Focusing on school work in normal times can be hard for many students, add loss of structure and predictability during the pandemic and paying attention can become a real problem. “We are more likely to see increased difficulties with concentration. We’re likely to see more overactivity or restlessness, as children are sitting in front of screens throughout the day,” says Pediatric Psychologist Dr. Kristen Hembree with Savannah Behavioral Pediatrics.
According to Dr. Hembree, in most cases ADHD symptoms are exacerbated by virtual learning during the COVID crisis, but the signs may have gone unnoticed before. “You’ve either observed it in the home setting, like thinking about homework conditions or just general functions with task completion, or if previous teachers have reported concerns about inattention of hyperactivity/impulsivity in the past.”

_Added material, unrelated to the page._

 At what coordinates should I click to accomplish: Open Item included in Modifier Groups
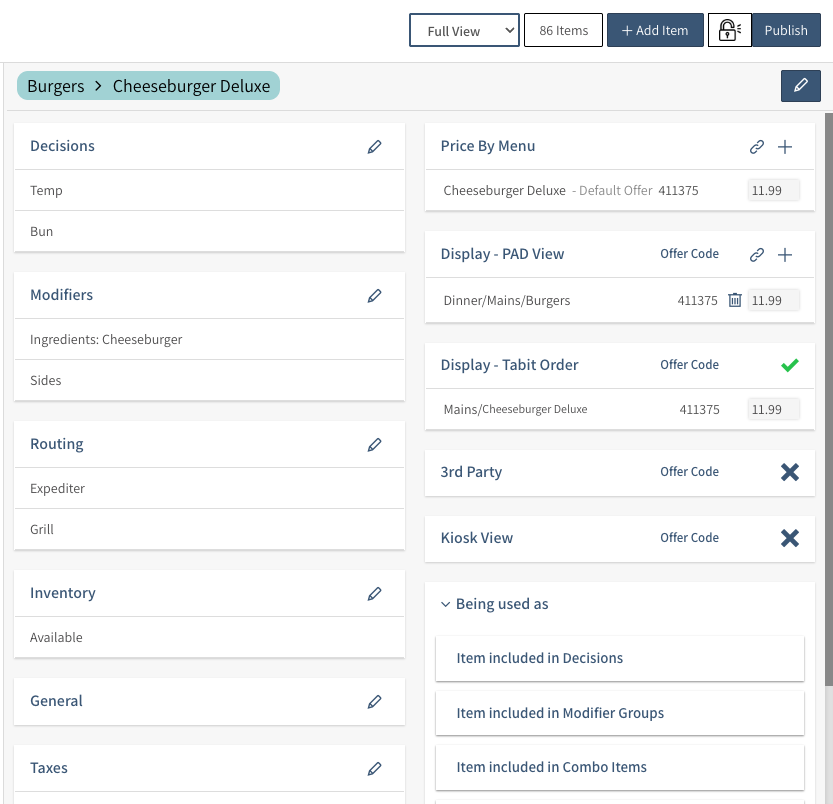(620, 714)
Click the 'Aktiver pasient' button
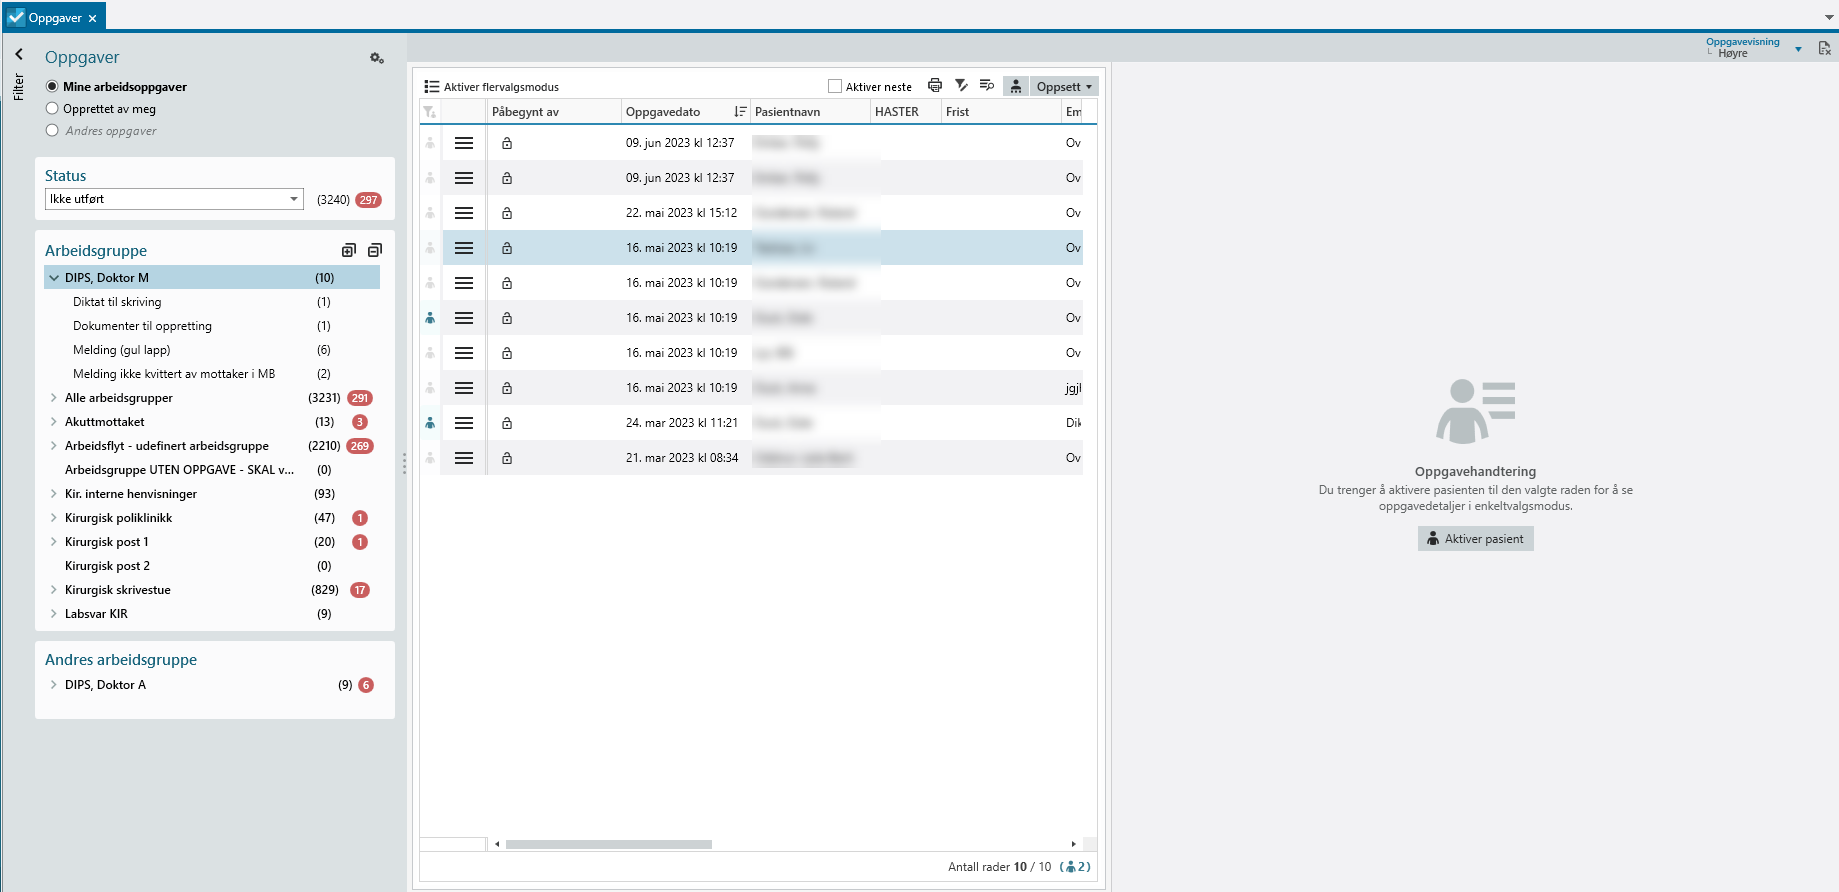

Hembree says to get a proper diagnosis parents should take their child to a licensed child psychologist for a comprehensive evaluation. She says children actually come into the office and complete standardized testing. Also, the child psychologist can provide clinical observation to look for symptoms. If your child is diagnosed with ADHD, Hembree says there are three evidence based treatments: medication, behavioral therapy, or both. “Really working with parents and children to increase environmental structure, build in breaks, increase motivation and find ways to assist families and children with self regulation.”
Dr. Hembree also says a licensed child psychologist is better equipped to figure out if your child’s symptoms are from ADHD or something else like anxiety or a learning disability.